Eventually, an app like Clubhouse will likely end up on the App Store. (Hard to be worth $100 million with 10,000 users.) But not every app needs — or wants — access to a billion pockets. Some apps are designed for a group of friends, or a single company, or a small neighborhood. Rather than submit to the App Store and hope nobody notices, those apps are increasingly turning to TestFlight.
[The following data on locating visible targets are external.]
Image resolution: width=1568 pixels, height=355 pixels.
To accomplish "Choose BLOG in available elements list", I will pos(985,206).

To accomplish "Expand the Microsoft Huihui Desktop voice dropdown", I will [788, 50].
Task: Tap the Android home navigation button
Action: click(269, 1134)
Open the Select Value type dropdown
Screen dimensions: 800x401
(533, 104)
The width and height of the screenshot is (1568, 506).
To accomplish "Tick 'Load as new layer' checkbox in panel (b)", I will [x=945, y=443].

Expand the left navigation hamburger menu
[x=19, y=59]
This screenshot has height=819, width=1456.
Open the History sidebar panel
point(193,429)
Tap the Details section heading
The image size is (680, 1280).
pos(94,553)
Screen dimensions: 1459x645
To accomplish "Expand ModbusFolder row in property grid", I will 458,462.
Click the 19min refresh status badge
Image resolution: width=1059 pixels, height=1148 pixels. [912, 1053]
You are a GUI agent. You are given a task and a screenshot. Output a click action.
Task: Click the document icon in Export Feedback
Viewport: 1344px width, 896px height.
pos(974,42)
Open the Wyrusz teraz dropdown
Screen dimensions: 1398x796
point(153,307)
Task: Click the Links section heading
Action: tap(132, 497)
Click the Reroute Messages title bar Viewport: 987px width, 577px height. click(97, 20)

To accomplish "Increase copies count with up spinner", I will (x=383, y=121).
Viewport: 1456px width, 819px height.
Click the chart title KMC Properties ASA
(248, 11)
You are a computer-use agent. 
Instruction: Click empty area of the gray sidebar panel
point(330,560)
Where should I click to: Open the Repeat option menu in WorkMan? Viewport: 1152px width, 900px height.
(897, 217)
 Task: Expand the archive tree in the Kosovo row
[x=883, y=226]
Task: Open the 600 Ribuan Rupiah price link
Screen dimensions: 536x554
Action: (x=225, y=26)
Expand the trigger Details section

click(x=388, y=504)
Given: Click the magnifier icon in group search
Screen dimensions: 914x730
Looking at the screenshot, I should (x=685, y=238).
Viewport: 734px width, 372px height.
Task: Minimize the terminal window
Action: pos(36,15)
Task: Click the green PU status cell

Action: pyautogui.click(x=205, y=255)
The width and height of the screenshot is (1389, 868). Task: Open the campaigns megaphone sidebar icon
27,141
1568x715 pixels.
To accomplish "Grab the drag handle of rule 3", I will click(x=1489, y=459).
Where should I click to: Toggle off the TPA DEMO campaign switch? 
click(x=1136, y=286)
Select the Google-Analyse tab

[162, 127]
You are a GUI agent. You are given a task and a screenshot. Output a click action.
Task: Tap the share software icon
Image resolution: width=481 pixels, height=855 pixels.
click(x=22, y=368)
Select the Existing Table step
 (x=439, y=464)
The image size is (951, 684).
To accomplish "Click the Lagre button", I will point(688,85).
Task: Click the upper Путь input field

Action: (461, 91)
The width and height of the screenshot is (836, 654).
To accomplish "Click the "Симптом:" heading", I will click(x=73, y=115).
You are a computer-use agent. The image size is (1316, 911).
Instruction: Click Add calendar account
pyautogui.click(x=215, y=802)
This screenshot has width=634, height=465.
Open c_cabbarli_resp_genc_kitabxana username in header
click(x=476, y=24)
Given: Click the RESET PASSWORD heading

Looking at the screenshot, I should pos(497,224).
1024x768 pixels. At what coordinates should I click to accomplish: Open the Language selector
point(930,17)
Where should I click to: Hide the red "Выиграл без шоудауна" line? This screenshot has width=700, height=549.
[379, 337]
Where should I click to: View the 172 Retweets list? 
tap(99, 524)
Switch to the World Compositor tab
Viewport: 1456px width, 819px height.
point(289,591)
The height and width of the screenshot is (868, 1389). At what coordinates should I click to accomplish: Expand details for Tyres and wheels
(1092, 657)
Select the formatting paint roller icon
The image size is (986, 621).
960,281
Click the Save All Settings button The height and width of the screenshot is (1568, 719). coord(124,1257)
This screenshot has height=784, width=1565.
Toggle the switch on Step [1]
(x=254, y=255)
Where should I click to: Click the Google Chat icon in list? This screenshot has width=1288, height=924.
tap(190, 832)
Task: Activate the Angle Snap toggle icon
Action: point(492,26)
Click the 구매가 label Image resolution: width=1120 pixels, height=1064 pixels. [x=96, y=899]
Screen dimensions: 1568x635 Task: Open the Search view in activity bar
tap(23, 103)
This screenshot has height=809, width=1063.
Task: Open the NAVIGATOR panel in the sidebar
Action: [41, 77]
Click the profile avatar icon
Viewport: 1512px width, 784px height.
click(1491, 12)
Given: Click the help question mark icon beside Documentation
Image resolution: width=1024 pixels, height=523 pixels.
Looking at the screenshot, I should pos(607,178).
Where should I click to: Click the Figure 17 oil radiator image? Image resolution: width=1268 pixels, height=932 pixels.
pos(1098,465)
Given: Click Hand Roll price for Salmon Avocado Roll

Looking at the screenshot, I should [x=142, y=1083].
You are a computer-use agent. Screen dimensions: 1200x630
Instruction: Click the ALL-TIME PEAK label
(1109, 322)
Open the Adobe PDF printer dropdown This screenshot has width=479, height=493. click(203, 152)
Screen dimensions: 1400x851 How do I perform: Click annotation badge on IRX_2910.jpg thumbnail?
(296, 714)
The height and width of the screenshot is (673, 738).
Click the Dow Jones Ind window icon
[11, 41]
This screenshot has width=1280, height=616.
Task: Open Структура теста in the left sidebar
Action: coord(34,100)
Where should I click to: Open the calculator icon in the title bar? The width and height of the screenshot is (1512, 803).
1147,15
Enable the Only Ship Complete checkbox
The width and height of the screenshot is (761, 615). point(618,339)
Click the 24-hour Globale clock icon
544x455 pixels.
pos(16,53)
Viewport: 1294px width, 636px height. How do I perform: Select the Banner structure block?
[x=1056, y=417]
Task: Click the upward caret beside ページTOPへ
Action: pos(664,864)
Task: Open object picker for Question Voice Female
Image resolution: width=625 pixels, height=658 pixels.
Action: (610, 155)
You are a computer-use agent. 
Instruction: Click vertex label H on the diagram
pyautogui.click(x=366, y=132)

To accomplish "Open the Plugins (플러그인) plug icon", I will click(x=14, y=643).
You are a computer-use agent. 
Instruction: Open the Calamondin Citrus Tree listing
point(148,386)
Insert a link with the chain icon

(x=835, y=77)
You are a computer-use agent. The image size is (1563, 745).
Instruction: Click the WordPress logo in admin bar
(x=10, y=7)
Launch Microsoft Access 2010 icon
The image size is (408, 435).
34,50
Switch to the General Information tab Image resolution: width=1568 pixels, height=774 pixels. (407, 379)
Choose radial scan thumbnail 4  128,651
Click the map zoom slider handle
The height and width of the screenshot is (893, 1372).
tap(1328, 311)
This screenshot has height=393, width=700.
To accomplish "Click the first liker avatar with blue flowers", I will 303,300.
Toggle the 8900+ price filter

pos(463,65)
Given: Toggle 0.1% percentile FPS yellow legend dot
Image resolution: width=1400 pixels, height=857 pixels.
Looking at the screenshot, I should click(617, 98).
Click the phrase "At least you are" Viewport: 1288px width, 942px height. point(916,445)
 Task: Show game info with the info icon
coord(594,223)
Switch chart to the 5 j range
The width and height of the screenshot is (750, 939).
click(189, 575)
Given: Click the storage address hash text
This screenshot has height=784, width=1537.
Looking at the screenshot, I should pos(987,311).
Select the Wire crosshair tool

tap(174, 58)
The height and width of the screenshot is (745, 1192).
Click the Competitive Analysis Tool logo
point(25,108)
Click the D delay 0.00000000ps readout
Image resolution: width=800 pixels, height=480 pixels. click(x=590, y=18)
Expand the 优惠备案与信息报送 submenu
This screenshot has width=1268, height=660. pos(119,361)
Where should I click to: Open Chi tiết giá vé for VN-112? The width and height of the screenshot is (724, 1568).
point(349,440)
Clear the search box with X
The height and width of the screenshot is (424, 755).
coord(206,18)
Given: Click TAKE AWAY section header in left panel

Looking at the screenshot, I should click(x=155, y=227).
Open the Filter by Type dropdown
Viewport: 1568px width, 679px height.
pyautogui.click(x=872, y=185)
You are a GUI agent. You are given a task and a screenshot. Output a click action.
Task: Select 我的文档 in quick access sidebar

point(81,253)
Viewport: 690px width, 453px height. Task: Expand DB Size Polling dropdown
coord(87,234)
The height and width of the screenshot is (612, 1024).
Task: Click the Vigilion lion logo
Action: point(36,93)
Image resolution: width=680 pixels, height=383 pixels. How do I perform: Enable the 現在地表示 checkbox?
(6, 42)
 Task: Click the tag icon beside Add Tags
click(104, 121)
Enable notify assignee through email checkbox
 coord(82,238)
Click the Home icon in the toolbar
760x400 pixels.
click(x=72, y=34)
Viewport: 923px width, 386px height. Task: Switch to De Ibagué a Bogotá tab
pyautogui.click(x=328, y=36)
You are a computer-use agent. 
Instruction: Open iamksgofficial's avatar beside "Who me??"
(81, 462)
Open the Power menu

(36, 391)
Other apps might require celebrity status or want to skirt Apple's payment systems.
There's also a whole class of developers building apps just for the fun of it, as a form of creative expression. "They don't want to put it on the App Store," Weight said. "They might just want to share with their friends. It's a creative outlet just like painting or anything else." Ryan Hoover, the CEO of Product Hunt, said he's seen an increase in side projects and experiments as well. "People are experimenting and tinkering more, and some people might either be laid off or just thinking about their next thing," he said. As lockdown changes the nature of work and life, too: People are coding their own solutions to life's annoyances.
Most people I talked to are worried Apple might crack down on how TestFlight is used, preventing them from using it as a smaller, more curated and permissive alternative to the App Store. (More than one also pointed out that Apple probably has much bigger App Store things to deal with right now.) But for now, TestFlight is the perfect place for developers to play.
An entire ecosystem of apps lives under the TestFlight surface. Hoover said he's using a cool journaling app and a messaging app he really likes (but didn't want to tell me too much about, such is the hush-hush nature of the TestFlight circles). Mazzeo, the investor who has hoarded and shared TestFlights for years, is currently building an app called Roadtrip that turns commute playlists into collaborative projects. It's already available for download, and users seem to love it. But it's not in the App Store.